The circumstances preceding the crash may seem like a mistake or treason (very close to a paraphrase of Pavel Milyukov’s: “Is this stupidity or is it treason?”). For instance, the death could be a result of negligence from the Prigozhin’s and Wagner’s security or, in the worst case, Russian military command. Immediately after the jet crash, some Russian journalists speculated whether the Ukrainian military used missiles to reach Moscow District or whether it was an explosive device. The first scenario is unlikely without Russian higher command sanction, which would have been too evident and devastating in public as an act of revenge or ‘treason’ of former comrades. The second was possible but revealed intentional passive participation by the Russian military or a fatal mistake committed by the Wagner commanders: they neglected security requirements, gathered the crucial members on a single jet and did not commit to the second technical check before departing from Moscow.

Remembering Wagner’s substantial background in the African political, military and business landscape, and Prigozhin’s tools to disguise himself alongside multiple passports, it is very naïve to believe they would commit such a mistake. Evgeny Prigozhin claimed multiple times he was ready to die, including the consequences related to June’s ‘March’. Thus, those on the jet believed there was no threat to their lives, and all precautions were met. The latter leads to the previous version of the Kremlin’s revenge or internal struggle within Wagner.
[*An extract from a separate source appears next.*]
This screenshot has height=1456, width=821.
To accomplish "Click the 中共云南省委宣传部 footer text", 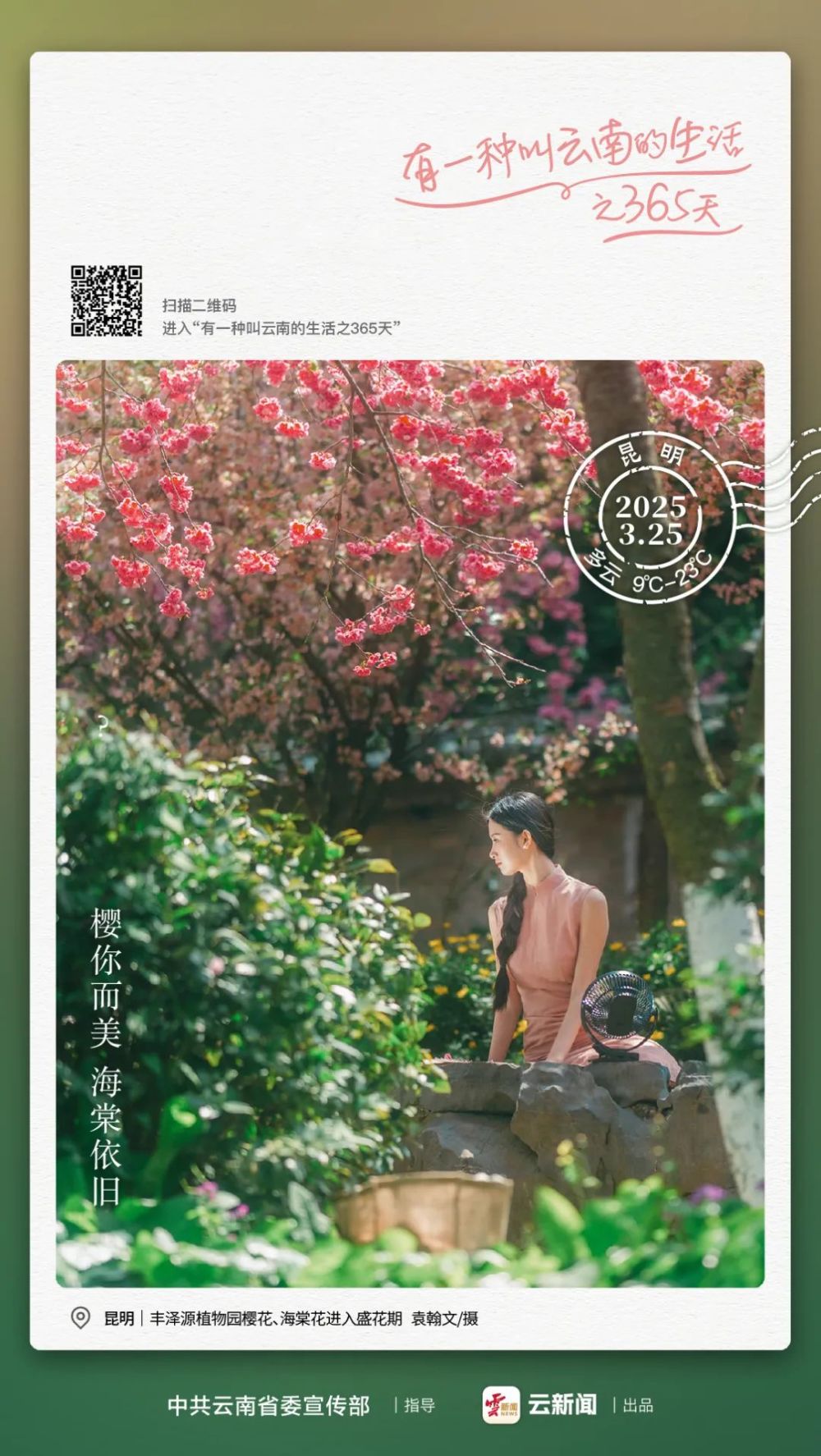I will point(268,1405).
Nothing could be achieved without a mole within Wagner or intel from Russian intelligence, even if Ukrainian intelligence was involved.

Nevertheless, another viable version is voiced by the Russian financial analyst and journalist Igor Vittel during the podcast on Radio Komsomolskaya Pradva. Vittel quoted Verbal, played by Kevin Spacey, from the motion picture The Usual Suspects: “After that my guess is that you will never hear from him again. The greatest trick the devil ever pulled was convincing the world he did not exist. And like that… he is gone.” He suspected the whole crash was staged either with the Kremlin’s sanction or not. Moreover, there are arguments supporting this version. There were two jets; the one remaining returned to Moscow without any additional information about the passengers. Also, there is no evidence that Prigozhin was on the crashed jet. The expertise is still on the way. Even the U.S. officials did not confirm the death of Wagner’s media leader. A Wikipedia page about Prigozhin’s death was published shortly after the crash in multiple languages. Various media worldwide covered the crash, but the topic was rapidly overshadowed by Trump’s arrest and the Fukushima nuclear plant water disposal into the ocean.

This version is among the most viable ones: for the Kremlin, the alleged staging is favorable because it allows it to save face after the June events and grants enough time to reorganize its African operations and paramilitary involvement. For Prigozhin, it is also favorable – he remains alive and can peacefully continue his activities, if any, or retire somewhere without unwanted attention.

The Final Chord

Vladimir Putin said he had known Prigozhin for many years and was a person of a problematic fate who made serious mistakes.” It is indeed so, and the crash is a formal end of Prigozhin’s epic and complicated life, including his recent intrusion into the Russian political developments. His path was a mix of highs and lows: an ex-convict creating catering business and reaching the highest levels of the Russian elite circle, the man creating one of the most efficient paramilitary organizations, being on the frontline of the war for, as he claimed, Russian interests, got entangled in the confrontation with the Russian highest military command and attempted to topple them, finally being ostracized to Belarus and vanishing in the dust of the burning fuselage. Prigozhin may have died or disappeared, but this fact, alongside the ongoing war, a broad conflict with the Western countries and upcoming elections in 2024, confirms that Russian elites are not in stasis – the struggle has just begun.